Since the Sea Around Us report was released in mid-May, testimony has come from those observers, placed aboard vessels to monitor their practices, who have recounted stories—and filmed and photographed incidents—of deliberate wholesale dumping of unwanted catch. Many have cited instances where their reports were never followed up. Other revelations concern covert MPI operations—with classical codenames such as Achilles, Hippocamp and Apate—which found that inshore trawlers were dumping between a third and two-thirds of their catches back into South Island waters. Achilles revealed that between 20 and 100 per cent of unwanted quota species were thrown overboard. Practically nothing was done.

MPI announced that it would launch an independent review into “circumstances surrounding Operation Achilles, including the decision not to prosecute individuals associated with the potentially illegal discarding”. Then it had to add Operation Hippocamp to the list, after it was leaked to the media.

All up, between 1950 and 2013, the actual total catch of all species in New Zealand waters is now estimated at 40 million tonnes—more than two and a half times the amount officially reported by the government.

That ‘reconstructed’ figure is made up of 19 million tonnes of commercially caught fish legitimately reported, another 549,000 tonnes of customary and recreational catches, plus 5.8 million tonnes of ‘invisible’ unreported landings and 14.7 million tonnes of unreported dumped commercial catch.

MPI director of fisheries management Dave Turner says it makes no difference, that the proper measure of sustainability is abundance, not catch rates. That would be fine, if not for the fact that total allowable commercial catches (TACCs) have been calculated for the past 40 years on catch rates—the same returns that now turn out to account for less than half of fish actually being taken. In other words, “one of the world’s best-managed fisheries” has been a travesty all this time.

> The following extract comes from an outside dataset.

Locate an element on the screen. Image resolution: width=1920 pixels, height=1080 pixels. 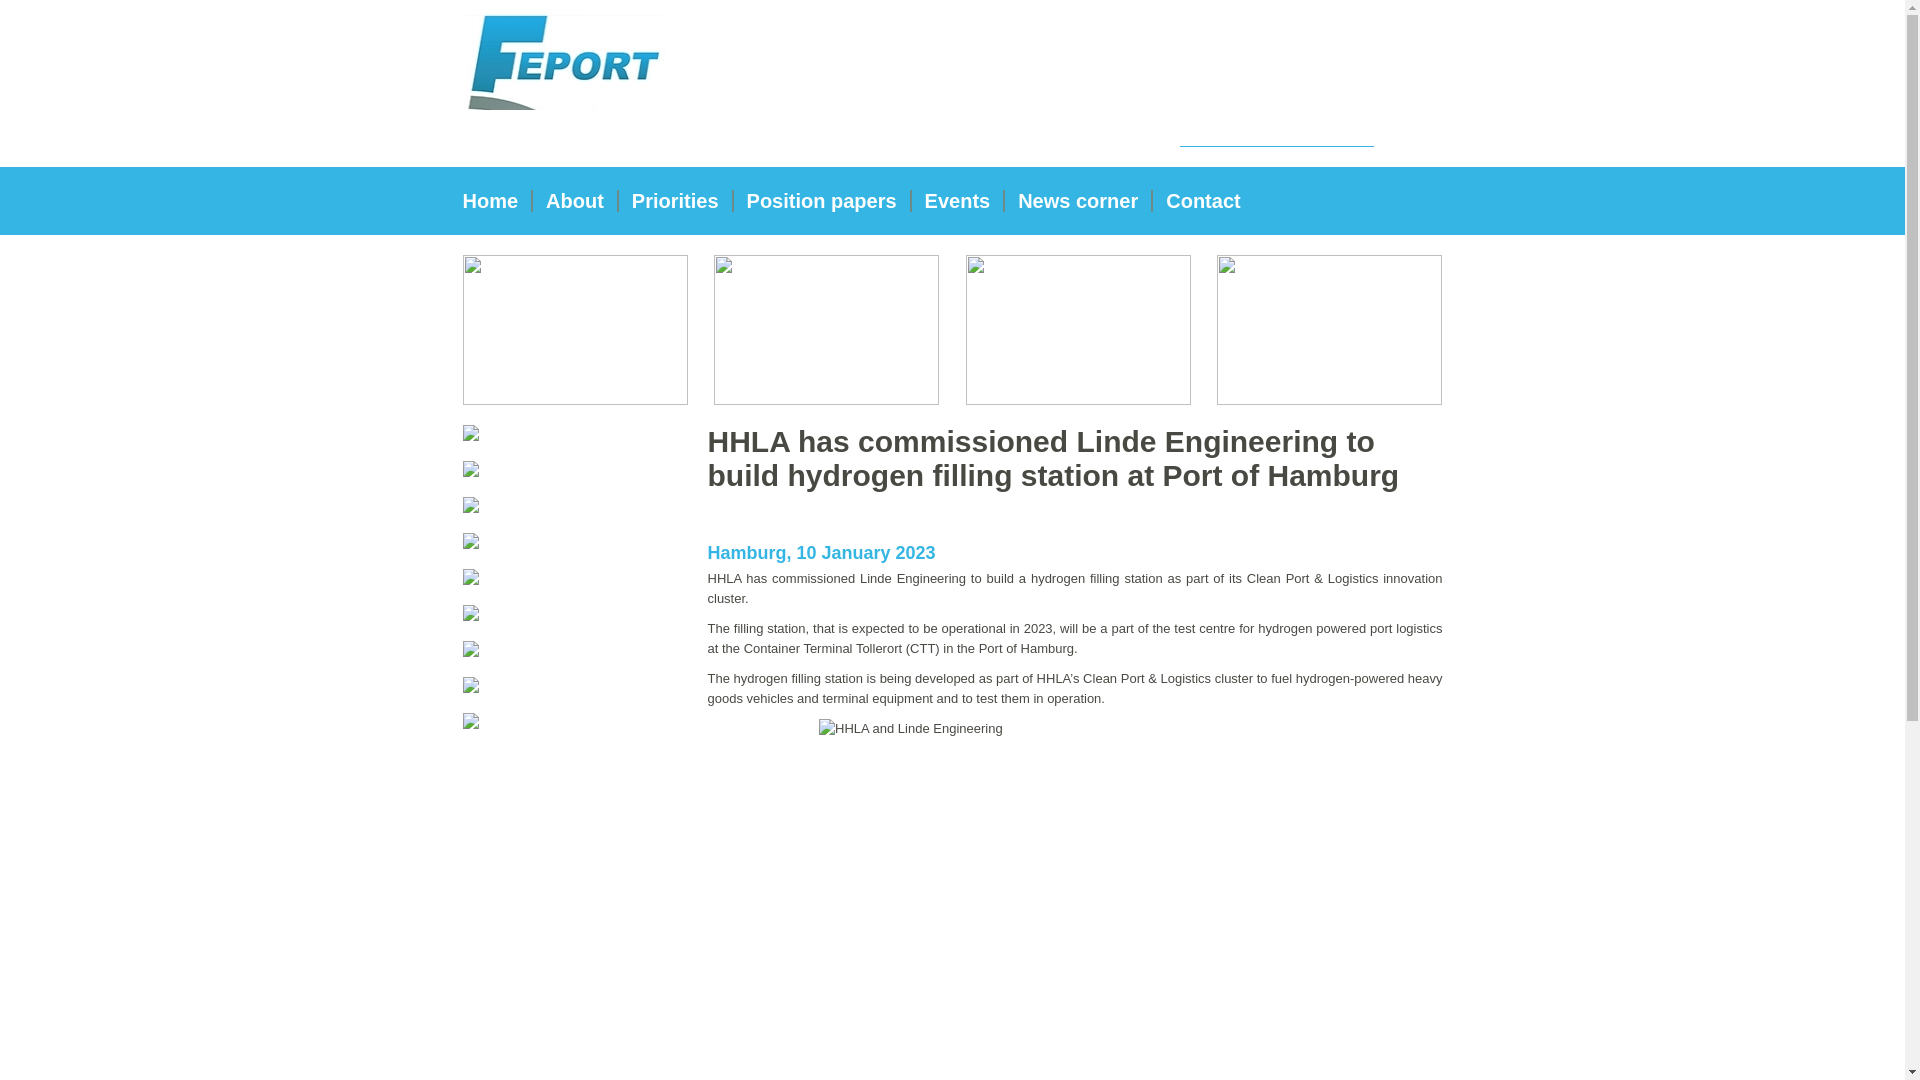
Events is located at coordinates (959, 200).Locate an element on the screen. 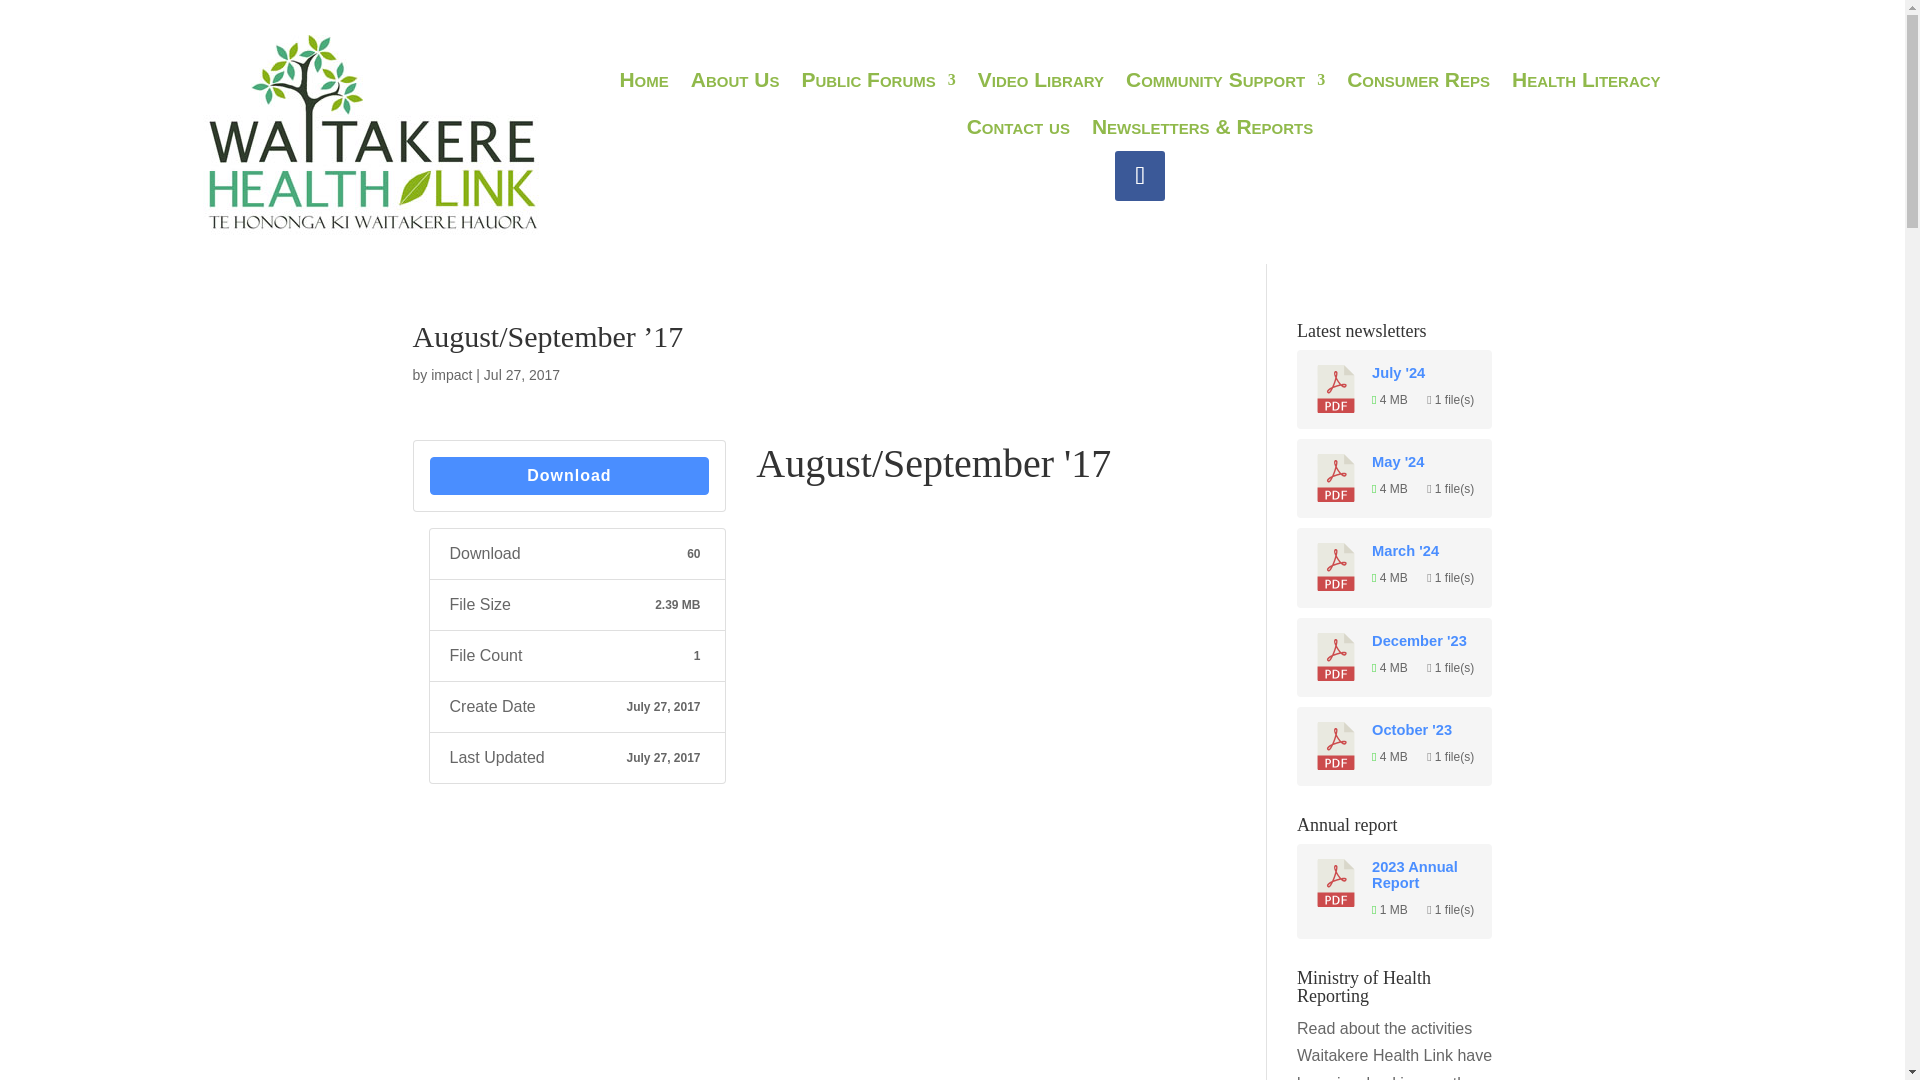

Greenpeace revealed that while MPI is implementing wider camera surveillance measures across the inshore fleet, it has entrusted the policing of those measures to the owners and operators of the vessels being monitored. The successful contractor is Trident Systems General Partner Ltd, which is 42 per cent owned by a subsidiary of Sanford, a fishing company that looms large in the scandal this move is supposed to mitigate. (Sanford director Peter Goodfellow is president of the National Party.)

How did it come to this?

As the public service became corporatised during the 1990s, government departments and Crown research institutes had to turn to the market for an increasing share of their revenue. In the lexicon of Chicago Economics, they sought ‘cost recovery’. The Ministry of Fisheries (MFish), as it was then known, imposed research levies on the fishing industry, which unsurprisingly demanded more say on the focus of that research. Public-good science had been captured by self-interested parties.

MFish came to regard industry as its stakeholders, rather than the taxpayers who still fund it to a significant degree. MPI appears to have abrogated its role as caretaker of the public commons and become instead a resource broker.

It follows a pattern. All our monumental failures of environmental regulation—fresh water quality, biodiversity loss, climate mitigation—have happened in large part because successive governments have abandoned the notion of shared public wealth in favour of appropriated profit. They have sacrificed natural resources to safeguard return for stakeholders.

The QMS granted individuals property rights over what was once a commons. Managers actually refer to Catch Entitlement, so it’s not surprising perhaps that some fishers now feel entitled to plunder that commons as they wish, reassured by the knowledge that the state fisheries regulator will, it seems, turn a blind eye.